Text 12 – 2024

[ Etwas Honig lockt im kalten Wasser – wagst du es zu trinken? ]

Umworben von der Kenntnis Zeichen,

eisern, kalt, nahm er die Frucht und

aß davon, der Mensch, bereits verloren,

und schritt entschieden in des Lebens enge Schlucht.

Der Mensch, das bist auch du. Du wirst’s auch bleiben,

wir hoffen, noch für eine lange Zeit.

Schon bald schlug ihn der Alltag fest in seinen Bann,

ihm war vor Jahrmillionen seine Zeit nicht lang,

dank Hungers, bittrer Armut, heiß umkämpfter Glut,

dank bissiger Manieren wilder Tiere,

dank Nächten, aufgeschreckt von bösen Mächten.

Nein, öde war’s dem Menschen – dir! - da nicht,

entschlossen, unnachgiebig trugst du dein Gewicht,

Werkzeug, Stamm, Wort, Sitte warn geschaffen;

daraufhin schufst du dein Gesicht.

Geschlagen hat die Uhr, dann, neue Stunden.

Nicht mehr an einen einz‘gen Ort warst du gebunden:

Dich gab‘s in Rom, Karthago und Athen

und Schritt um Fortschritt bist du weit gesprungen.

Dein Ruhm war auch für trübste Augen klar zu sehn.

Gedanken schwirrten schwer dir durch den Kopf,

so schwer, dass selbst die Augen Schmerzen litten.

Legt weite Seelengleise zwischen eure Ohren!

Die Kühnheit deiner Kreise – unbestritten.

Zweifel – Was ist der Tod? – ein Kleinod, auch eure Methode,

Erdenkt geniale Fragen, wenn nicht sogar die besten.

In Büchern aufgeschrieben nebst den Resten,

Juristerei und Steuererklärungssätzen,

die schriebt ihr neu und wieder neu,

so alle zwanzig Jahre,

weil es Papiere noch nicht gab,

nur Pergamente.

Der Jahre nicht so vieler später,

als die antiken Griechen aussichtslos verdorben, alle,

die Römer, frech geworden, auch verdorben,

und übrigens Karthago endlich auch zerstört;

den Cato freut’s, doch schon macht man sich neue Sorgen,

bis warmer Wind der Renaissance weht:

Wie füllt man das, nach wessen Gehn manch stille Lücke wartend steht?

Der Schritt aufs Schlachtfeld: Fehltritt. Frieden schloss

noch nie ein Krieg, wo Kugelblei schoss

Menschenherz im Leben und im Tod entzwei.

„Bedenke, dass du sterblich bist!“, so hieß es,

doch denke nicht zu viel, bleib lieber doch beim Leben.

Je älter, aufgeklärter du geworden bist,

Wissenschaft, Literatur, Philosophien,

Staatstheorien, unsichtbare Arme

hattest du aufgehoben und entwickelt,

standest, du kleiner Gott der Welt,

vor gut einigen Toren und meintest,

du hättest auf der Welt als einziger das Recht.

Im Namen teurer Freiheit, großer Macht

haben wir vergessen, bevor ein Blinzeln

noch passierte, dass keine Schlacht

sich ohne Blut und Tränen kämpfen lässt.

Die zwei großen brachten – bringen – uns zuletzt,

inzwischen auch bewusst, zum Schwindeln.

Doch wie steht’s jetzt um uns, uns reiche Tröpfe

im windig-wüsten Himmel?

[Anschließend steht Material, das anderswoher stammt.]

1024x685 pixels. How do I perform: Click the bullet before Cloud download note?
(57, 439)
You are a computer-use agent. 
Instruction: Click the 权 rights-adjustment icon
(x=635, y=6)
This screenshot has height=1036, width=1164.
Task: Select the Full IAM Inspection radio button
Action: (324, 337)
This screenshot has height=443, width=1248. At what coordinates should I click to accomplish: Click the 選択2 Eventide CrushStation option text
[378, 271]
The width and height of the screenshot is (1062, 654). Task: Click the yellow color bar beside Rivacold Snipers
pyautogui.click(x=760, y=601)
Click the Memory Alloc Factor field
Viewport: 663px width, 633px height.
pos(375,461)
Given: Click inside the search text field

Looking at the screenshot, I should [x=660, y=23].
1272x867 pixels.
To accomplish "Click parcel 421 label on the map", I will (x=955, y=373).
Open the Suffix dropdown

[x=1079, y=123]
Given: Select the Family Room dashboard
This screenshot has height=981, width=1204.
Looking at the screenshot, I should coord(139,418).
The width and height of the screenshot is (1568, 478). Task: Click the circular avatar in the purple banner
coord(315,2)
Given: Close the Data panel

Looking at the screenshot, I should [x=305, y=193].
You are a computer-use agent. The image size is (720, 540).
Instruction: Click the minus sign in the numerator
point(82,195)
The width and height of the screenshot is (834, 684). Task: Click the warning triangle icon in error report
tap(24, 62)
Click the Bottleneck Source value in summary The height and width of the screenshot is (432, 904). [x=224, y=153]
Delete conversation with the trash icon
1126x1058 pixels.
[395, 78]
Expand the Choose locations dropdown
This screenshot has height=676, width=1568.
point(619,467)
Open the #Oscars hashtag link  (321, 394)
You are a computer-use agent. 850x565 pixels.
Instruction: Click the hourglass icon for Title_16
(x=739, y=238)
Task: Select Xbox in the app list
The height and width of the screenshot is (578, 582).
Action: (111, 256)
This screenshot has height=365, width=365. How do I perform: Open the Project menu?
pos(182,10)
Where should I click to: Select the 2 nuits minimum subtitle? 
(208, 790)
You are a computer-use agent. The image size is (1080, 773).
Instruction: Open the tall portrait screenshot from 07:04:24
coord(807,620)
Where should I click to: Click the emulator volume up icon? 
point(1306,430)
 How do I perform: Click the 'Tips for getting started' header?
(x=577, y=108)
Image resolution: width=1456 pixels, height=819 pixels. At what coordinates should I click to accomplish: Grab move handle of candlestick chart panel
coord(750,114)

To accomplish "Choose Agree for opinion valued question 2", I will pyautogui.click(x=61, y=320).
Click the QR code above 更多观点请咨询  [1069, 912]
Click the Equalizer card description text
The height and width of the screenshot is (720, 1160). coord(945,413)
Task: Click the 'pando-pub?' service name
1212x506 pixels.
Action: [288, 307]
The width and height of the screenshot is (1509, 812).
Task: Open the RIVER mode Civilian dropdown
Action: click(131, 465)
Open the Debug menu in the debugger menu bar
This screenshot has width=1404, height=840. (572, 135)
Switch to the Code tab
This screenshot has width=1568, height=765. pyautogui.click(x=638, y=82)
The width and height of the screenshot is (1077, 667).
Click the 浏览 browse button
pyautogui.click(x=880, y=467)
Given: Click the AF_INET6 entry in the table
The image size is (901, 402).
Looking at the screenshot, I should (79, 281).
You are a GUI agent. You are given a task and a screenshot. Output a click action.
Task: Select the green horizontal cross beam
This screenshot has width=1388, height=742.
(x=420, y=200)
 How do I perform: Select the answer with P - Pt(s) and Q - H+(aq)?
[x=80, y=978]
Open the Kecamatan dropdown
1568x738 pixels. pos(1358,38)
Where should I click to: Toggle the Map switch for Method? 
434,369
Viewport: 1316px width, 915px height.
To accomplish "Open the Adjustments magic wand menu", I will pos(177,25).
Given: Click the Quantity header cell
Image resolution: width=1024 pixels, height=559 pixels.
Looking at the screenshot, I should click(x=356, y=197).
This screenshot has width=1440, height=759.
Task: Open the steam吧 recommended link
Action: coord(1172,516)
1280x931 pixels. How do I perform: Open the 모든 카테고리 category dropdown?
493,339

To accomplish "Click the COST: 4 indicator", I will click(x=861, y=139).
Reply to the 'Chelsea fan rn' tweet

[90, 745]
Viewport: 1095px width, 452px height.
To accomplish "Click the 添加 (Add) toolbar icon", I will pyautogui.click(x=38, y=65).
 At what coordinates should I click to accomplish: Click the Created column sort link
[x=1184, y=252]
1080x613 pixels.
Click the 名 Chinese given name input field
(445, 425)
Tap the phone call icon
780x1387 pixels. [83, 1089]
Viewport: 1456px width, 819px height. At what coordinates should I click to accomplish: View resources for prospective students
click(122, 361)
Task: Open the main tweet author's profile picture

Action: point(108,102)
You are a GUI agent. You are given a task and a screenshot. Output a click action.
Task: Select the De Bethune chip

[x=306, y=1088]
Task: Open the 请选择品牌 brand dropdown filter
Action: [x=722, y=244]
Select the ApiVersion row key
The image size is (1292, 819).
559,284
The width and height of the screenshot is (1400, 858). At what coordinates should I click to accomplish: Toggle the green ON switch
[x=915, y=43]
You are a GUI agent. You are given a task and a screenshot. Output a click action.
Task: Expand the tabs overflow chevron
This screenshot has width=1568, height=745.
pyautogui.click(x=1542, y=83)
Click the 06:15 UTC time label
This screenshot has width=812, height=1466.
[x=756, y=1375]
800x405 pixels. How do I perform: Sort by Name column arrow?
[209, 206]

Wir fallen

durch die Zeit und manche meinen, dass wir fliegen,

am Ende fraglos siegen oder kategorisch nicht.

An Zuversicht gebricht

es mir beim Glauben,

dass wir uns, je nach Farbe oder Wert,

verschließen solln in unsre blind-binäre Welt.

Als wäre wirklich die synaptische Prothese

in höchsterwünschter künftiger Synthese,

die, künstlich klug uns durch Signale leitend,

stets „böse Geister“ Liliput und Lalaland,

ganz gleich, ob neu oder bekannt,

abspielen würde, Dopaminreisen begleitend,

uns irrend, wirrend, unterbringend.

Doch könnten wir gelangen auch an schönre Orte,

durch menschlicheres Streben, weise warme Worte,

durch Scherze und geteilte Schmerzen,

vielleicht, an off’ne Pforten, auch in fremde Herzen.